可、等了又等、等了又等……
賈璉悄悄嗯了一聲,“我躺了一天了,也難受,老太太來看我,陪著說幾句話,不會累的。”
看到人,天然有事一翻問候,賈母拉著賈璉是心肝肉的喊,彆的且不說,來回叮囑賈璉,今後騎馬必然得有人陪著。
賈璉有種惱羞成怒的感受,見實在閃躲不了賈赦的眼神,乾脆皺起眉頭閉上眼睛裝不舒暢,不睬人了。
趙嬤嬤見自家小主子不說話,忙上來道:“回老爺,剛纔已經奉侍二爺用了藥,也吃了小半碗燕窩粥,二爺先頭傷口疼得短長,這會兒吃了藥好多了。”
這麼想著的賈璉當然不曉得,現在他的臉上,溫和的一塌胡塗……
深深倒抽口氣,賈璉疼得連喊痛的力量都冇有了,半睜著眼睛,五官因為疼痛都扭曲在了一起。
嘶啞刺耳的調子,趙嬤嬤當時就急了:“少爺,您昨晚發了高燒,這會兒可不要說話,謹慎傷了嗓子。”琉璃等人在一旁狂點頭,表示附和。
頭上還帶著腦震驚過後的暈眩感受,胸口憋悶得彷彿有塊大石頭壓著,喉嚨間,更有種莫名的噁心感,最痛苦的,還是四肢百骸無一處不疼的痛苦,隻要一動,那痛苦,彷彿就要鑽進骨子裡,叫賈璉幾近在規複神智的一刹時,就恨不能再暈疇昔纔好。
“老太太來了!”
從未曾感受過彆人的關愛,原覺得早已固結成冰的心,看著床前圍著他抽泣的幾人,賈璉彷彿本身身上的痛苦都垂垂消逝了,五官溫和下來,心底一時酸酸的,竟有種說不出的滋味。
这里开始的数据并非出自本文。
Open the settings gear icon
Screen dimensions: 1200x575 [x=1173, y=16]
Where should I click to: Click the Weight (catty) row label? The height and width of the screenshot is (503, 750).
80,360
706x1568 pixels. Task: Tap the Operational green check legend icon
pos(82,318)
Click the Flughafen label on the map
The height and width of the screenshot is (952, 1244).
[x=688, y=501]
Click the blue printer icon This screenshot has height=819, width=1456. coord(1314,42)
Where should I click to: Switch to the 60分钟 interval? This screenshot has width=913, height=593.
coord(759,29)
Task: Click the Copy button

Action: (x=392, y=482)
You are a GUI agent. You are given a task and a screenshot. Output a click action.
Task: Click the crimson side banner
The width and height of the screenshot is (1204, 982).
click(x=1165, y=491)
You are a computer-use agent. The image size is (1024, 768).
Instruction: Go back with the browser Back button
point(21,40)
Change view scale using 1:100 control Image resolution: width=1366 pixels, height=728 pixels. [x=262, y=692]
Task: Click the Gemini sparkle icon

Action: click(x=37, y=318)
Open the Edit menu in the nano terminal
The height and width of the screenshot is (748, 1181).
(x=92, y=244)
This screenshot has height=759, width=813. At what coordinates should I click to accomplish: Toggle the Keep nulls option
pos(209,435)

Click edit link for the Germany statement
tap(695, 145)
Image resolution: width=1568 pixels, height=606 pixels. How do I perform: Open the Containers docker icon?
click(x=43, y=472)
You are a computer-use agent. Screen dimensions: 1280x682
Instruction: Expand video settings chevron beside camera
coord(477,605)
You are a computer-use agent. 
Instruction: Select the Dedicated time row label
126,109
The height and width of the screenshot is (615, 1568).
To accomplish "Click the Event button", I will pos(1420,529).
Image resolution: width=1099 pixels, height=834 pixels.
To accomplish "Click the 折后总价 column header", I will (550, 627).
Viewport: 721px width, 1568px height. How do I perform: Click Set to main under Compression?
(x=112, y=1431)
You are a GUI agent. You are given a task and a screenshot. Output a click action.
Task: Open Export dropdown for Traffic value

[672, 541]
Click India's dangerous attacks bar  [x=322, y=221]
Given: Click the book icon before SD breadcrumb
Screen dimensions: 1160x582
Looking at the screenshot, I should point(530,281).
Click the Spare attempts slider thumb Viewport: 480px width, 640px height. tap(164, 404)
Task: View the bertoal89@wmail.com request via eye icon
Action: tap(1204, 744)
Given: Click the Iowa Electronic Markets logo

好久了,才沙啞著嗓子,艱钜地一字一句從喉嚨裡擠出來兩字:“彆……哭……”
這位賈赦賈大老爺,俄然又不說了!
賈璉瞪著黑溜溜的大眼睛瞅著人家,悄悄嗯了一聲,等候下文……
趙嬤嬤被他那苦瓜的臉給逗笑了,撚起顆牛乳糖塞進他嘴裡,滿腔愁苦去了大半,笑道:“二爺這麼大了,有一點倒是一點冇變,還跟小時候一樣怕苦!”
賈璉腦後汗毛直豎,實在被賈赦這分歧平常的行動給弄懵了,眼神不安閒地閃躲著。
摸著他的小腦袋:“累了吧?睡吧。我在這兒呢……”
賈璉叫人那眼神弄得滿身發毛:你有話,倒是說啊!
賈璉也是真不舒暢,此次受傷,他的內臟都受了分歧程度的傷,要不是榮國府家大業大,各種貴重藥材吊命,王太醫醫術高超,這會兒,他怕還醒不過來呢,隻是到底是傷了根柢,剛纔情感幾番起伏,這會兒人就有些受不住,當即從善如流地不在開口,躺在床上呲牙咧嘴的熬著疼。